Problem requirements. Search the entries for the word "each". Copy every line where it turns up.

Listed entries.
Segment Open
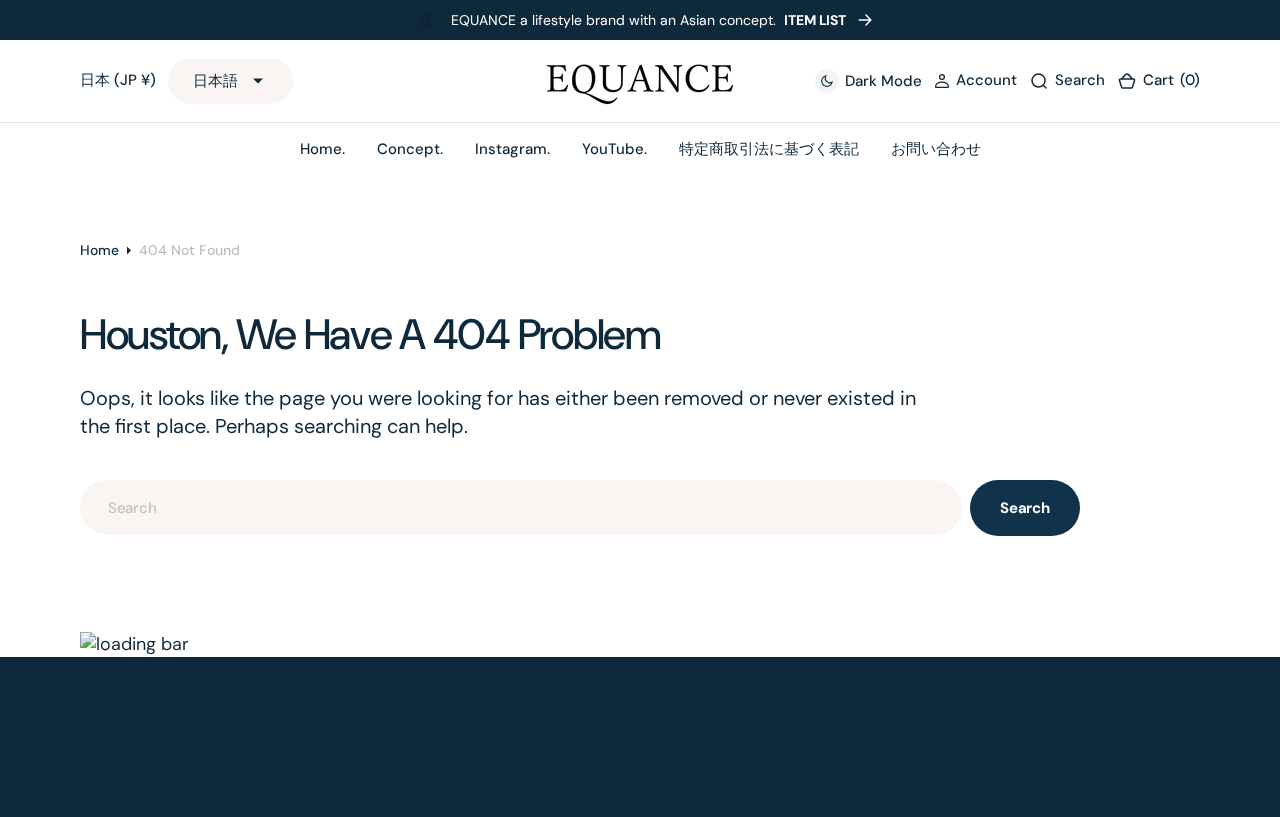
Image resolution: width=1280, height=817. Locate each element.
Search (1025, 508)
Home (99, 250)
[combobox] (521, 507)
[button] (975, 81)
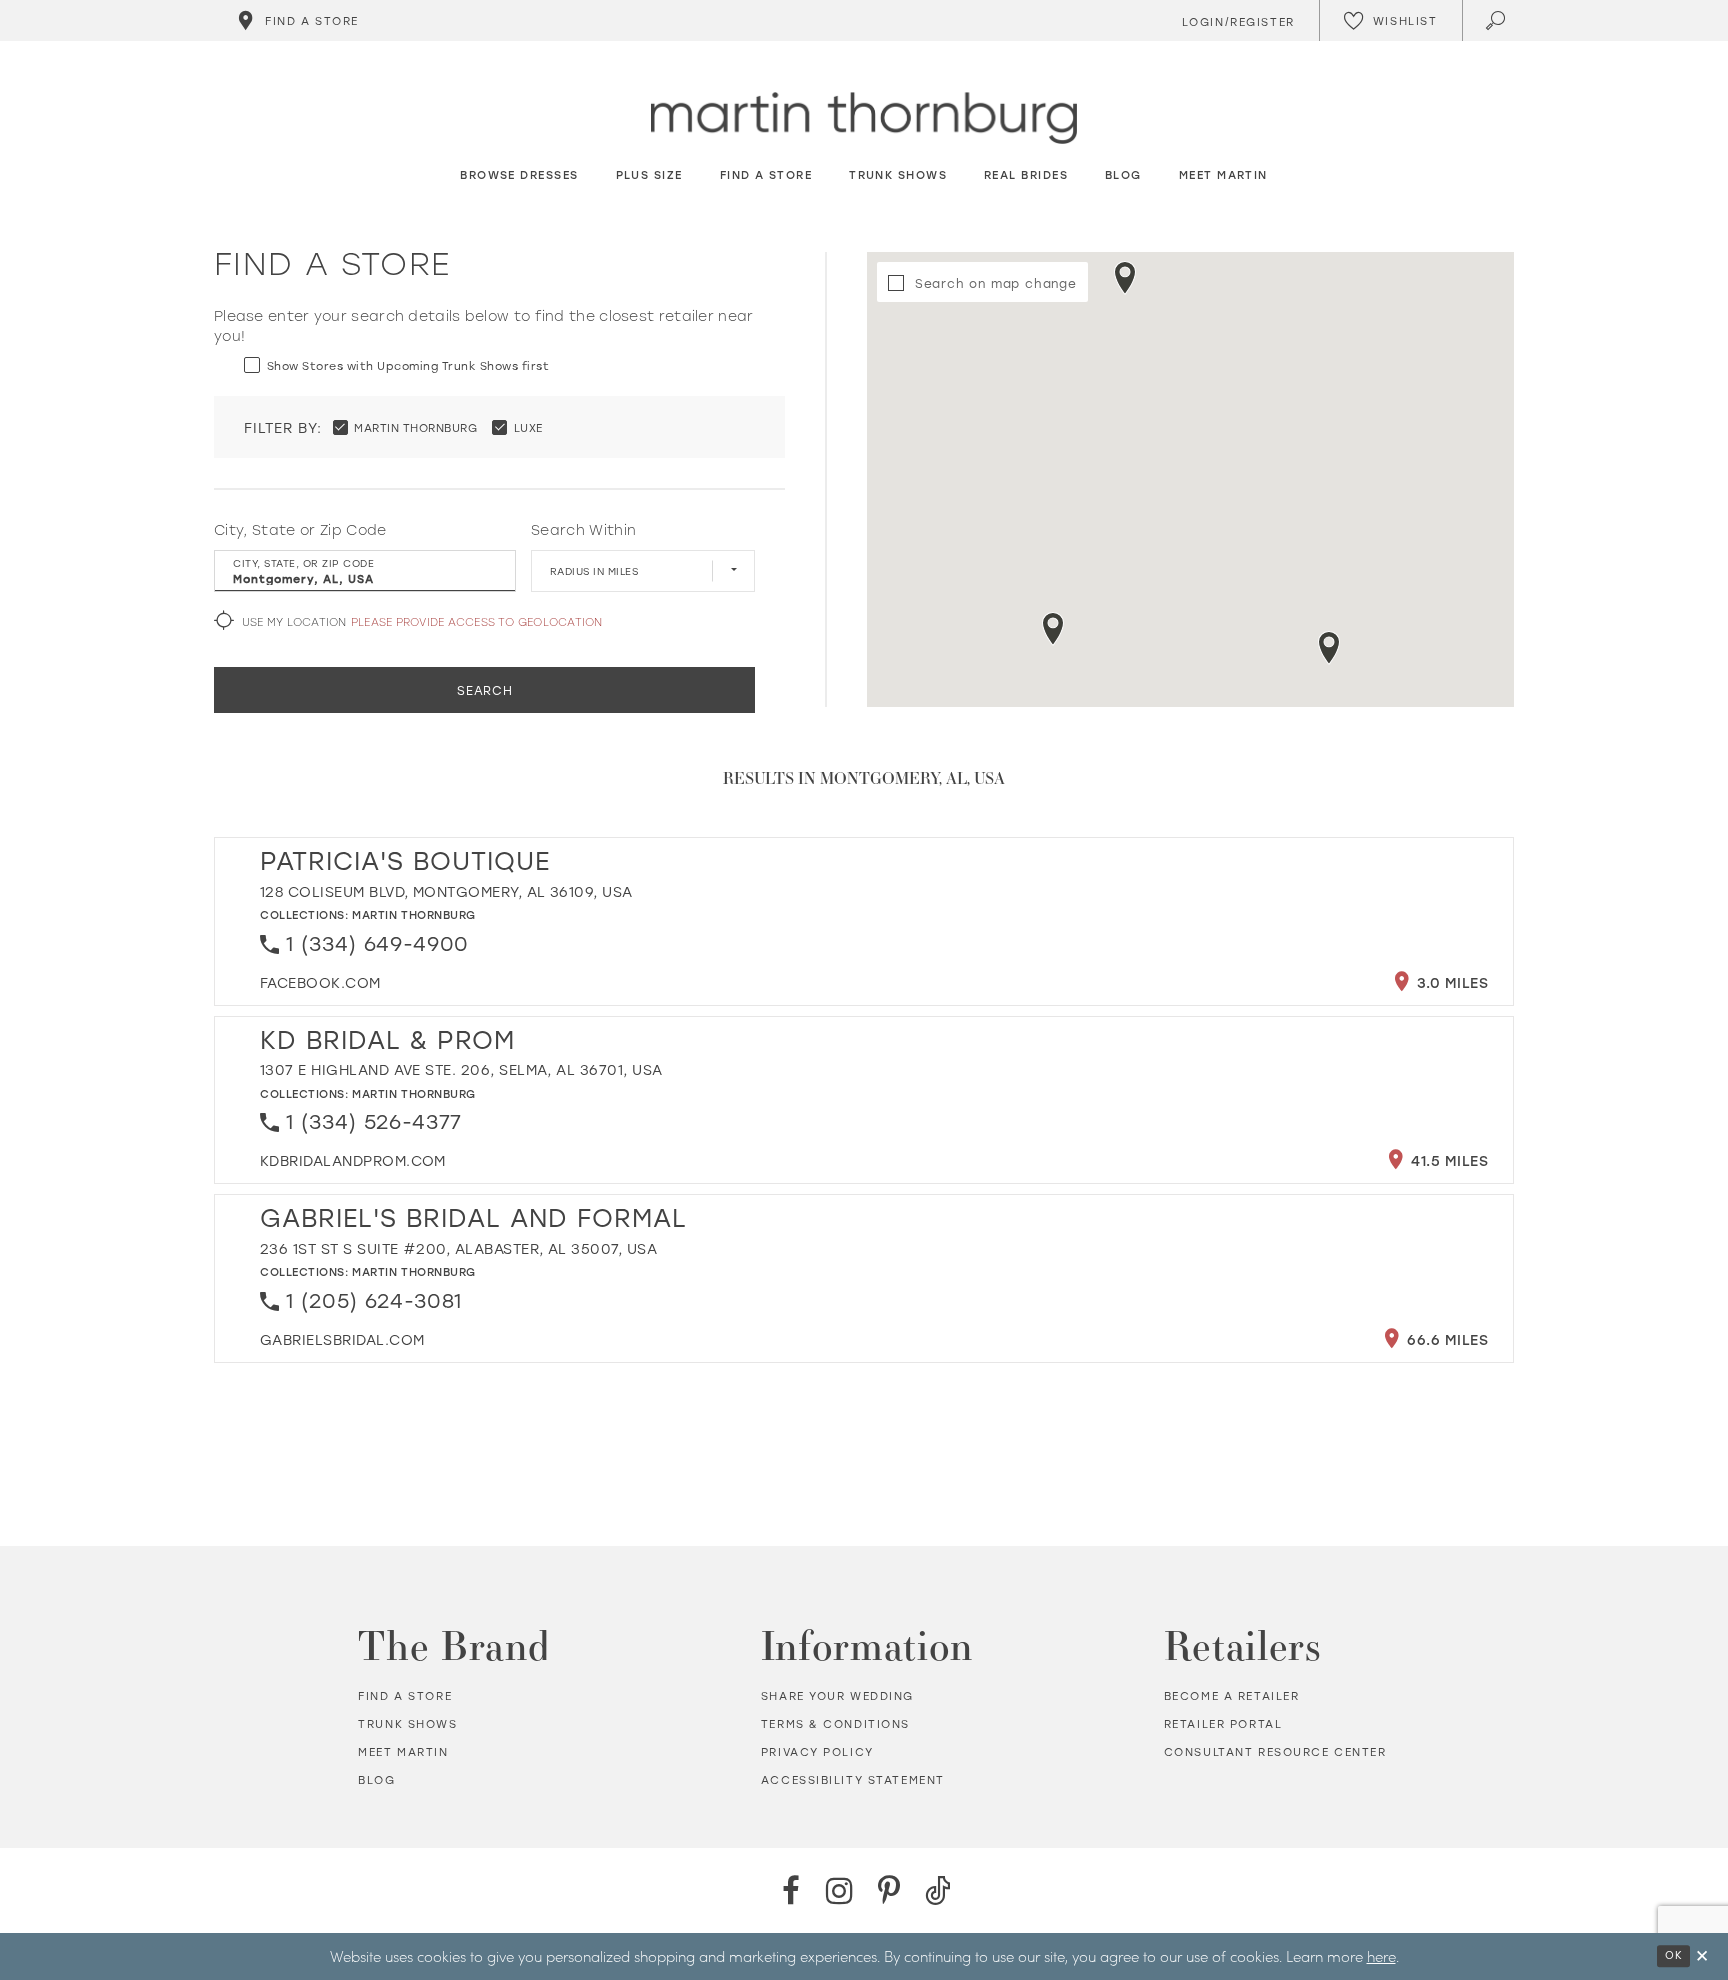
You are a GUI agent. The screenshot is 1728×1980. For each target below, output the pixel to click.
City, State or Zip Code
Segment Closed
Answer to the problem.
Image resolution: width=1280, height=817. Locate each element.
You are a GUI agent. The screenshot is 1728×1980. For each target below, output the pixel to click.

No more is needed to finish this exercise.